[A keen of men’s voices is heard behind.
DEIRDRE.
— bewildered and terrified. — It is not I will be a queen.
CONCHUBOR.
Make your lamentation a short while if you will, but it isn’t long till a day’ll come when you begin pitying a man is old and desolate, and High King also. . . . Let you not fear me, for it’s I’m well pleased you have a store of pity for the three that were your friends in Alban.
DEIRDRE.
I have pity, surely. . . . It’s the way pity has me this night, when I think of Naisi, that I could set my teeth into the heart of a king.
CONCHUBOR.
I know well pity’s cruel, when it was my pity for my own self destroyed Naisi.
DEIRDRE.
— more wildly. — It was my words without pity gave Naisi a death will have no match until the ends of life and time. (Breaking out into a keen.) But who’ll pity Deirdre has lost the lips of Naisi from her neck and from her cheek for ever?

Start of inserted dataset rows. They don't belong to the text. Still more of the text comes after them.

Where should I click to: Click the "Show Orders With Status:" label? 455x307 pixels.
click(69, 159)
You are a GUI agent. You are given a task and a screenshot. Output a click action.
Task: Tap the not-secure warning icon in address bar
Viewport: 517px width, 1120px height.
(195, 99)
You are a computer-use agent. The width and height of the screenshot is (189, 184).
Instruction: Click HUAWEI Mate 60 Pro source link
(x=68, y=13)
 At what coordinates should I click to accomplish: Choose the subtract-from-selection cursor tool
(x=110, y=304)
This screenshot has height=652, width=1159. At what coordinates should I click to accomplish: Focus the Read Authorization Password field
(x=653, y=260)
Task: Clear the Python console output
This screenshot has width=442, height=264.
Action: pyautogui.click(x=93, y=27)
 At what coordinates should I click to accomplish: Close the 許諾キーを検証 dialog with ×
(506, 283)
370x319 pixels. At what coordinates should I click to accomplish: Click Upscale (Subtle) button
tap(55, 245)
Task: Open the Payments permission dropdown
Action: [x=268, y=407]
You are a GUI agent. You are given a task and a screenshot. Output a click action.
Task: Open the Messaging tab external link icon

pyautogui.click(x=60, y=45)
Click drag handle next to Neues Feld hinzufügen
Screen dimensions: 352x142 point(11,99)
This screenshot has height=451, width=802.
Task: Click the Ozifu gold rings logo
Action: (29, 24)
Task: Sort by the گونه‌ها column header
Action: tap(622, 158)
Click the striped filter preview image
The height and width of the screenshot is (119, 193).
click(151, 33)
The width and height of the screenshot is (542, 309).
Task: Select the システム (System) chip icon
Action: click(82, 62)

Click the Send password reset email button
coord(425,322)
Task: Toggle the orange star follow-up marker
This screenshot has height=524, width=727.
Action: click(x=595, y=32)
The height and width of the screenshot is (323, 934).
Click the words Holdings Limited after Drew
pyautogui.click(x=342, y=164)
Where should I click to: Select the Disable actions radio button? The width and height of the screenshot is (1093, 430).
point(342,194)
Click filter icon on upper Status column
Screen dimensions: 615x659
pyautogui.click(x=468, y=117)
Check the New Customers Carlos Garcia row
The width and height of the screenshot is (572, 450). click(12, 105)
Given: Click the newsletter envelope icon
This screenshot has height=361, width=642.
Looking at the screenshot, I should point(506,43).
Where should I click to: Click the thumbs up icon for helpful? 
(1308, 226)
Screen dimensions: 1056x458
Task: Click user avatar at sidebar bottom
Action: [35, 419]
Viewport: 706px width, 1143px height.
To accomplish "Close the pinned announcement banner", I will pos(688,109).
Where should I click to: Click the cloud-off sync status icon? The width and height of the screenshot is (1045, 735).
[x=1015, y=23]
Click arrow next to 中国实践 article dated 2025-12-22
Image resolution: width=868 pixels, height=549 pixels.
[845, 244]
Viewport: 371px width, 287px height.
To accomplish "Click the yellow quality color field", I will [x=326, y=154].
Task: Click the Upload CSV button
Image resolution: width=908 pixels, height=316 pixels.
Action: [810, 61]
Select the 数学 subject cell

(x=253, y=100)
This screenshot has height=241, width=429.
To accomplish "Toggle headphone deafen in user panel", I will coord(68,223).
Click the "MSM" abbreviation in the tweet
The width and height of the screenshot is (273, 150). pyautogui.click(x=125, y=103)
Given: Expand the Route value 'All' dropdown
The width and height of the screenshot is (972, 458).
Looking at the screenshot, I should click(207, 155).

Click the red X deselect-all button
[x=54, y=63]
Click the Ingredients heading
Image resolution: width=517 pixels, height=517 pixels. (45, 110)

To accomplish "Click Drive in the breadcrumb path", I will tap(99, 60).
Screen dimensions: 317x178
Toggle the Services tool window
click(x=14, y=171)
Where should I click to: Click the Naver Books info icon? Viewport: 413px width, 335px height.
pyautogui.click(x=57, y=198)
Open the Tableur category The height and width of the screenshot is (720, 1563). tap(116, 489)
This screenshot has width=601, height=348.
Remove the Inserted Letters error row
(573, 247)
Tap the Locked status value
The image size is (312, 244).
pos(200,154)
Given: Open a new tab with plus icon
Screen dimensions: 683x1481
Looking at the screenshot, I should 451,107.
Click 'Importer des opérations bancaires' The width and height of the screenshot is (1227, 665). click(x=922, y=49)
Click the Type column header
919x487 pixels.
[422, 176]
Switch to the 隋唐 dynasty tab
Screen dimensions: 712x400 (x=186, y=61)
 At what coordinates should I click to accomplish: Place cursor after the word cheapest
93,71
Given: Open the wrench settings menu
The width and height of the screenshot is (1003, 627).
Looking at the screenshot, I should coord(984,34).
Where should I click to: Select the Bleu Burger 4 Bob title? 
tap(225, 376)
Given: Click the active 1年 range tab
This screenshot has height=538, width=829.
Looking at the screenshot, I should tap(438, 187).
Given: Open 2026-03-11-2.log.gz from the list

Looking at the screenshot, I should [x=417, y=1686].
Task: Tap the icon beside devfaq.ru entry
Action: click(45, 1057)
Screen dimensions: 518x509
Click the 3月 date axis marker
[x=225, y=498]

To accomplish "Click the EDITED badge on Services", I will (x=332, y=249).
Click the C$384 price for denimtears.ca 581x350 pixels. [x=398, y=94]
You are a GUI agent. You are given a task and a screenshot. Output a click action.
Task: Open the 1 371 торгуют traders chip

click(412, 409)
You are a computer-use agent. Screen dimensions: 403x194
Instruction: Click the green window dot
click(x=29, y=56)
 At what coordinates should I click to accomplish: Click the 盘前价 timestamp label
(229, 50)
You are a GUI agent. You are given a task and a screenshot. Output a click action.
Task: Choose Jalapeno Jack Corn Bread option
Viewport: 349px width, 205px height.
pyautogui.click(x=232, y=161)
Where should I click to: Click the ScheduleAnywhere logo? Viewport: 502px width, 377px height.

Who’ll pity Deirdre has lost the twilight in the woods with Naisi, when beech-trees were silver and copper, and ash-trees were fine gold?
CONCHUBOR.
— bewildered. — It’s I’ll know the way to pity and care you, and I with a share of troubles has me thinking this night it would be a good bargain if it was I was in the grave, and Deirdre crying over me, and it was Naisi who was old and desolate.
[Keen heard.
DEIRDRE.
— wild with sorrow. — It is I who am desolate; I, Deirdre, that will not live till I am old.
CONCHUBOR.
It’s not long you’ll be desolate, and I seven years saying, “It’s a bright day for Deirdre in the woods of Alban”; or saying again, “What way will Deirdre be sleeping this night, and wet leaves and branches driving from the north?” Let you not break the thing I’ve set my life on, and you giving yourself up to your sorrow when it’s joy and sorrow do burn out like straw blazing in an east wind.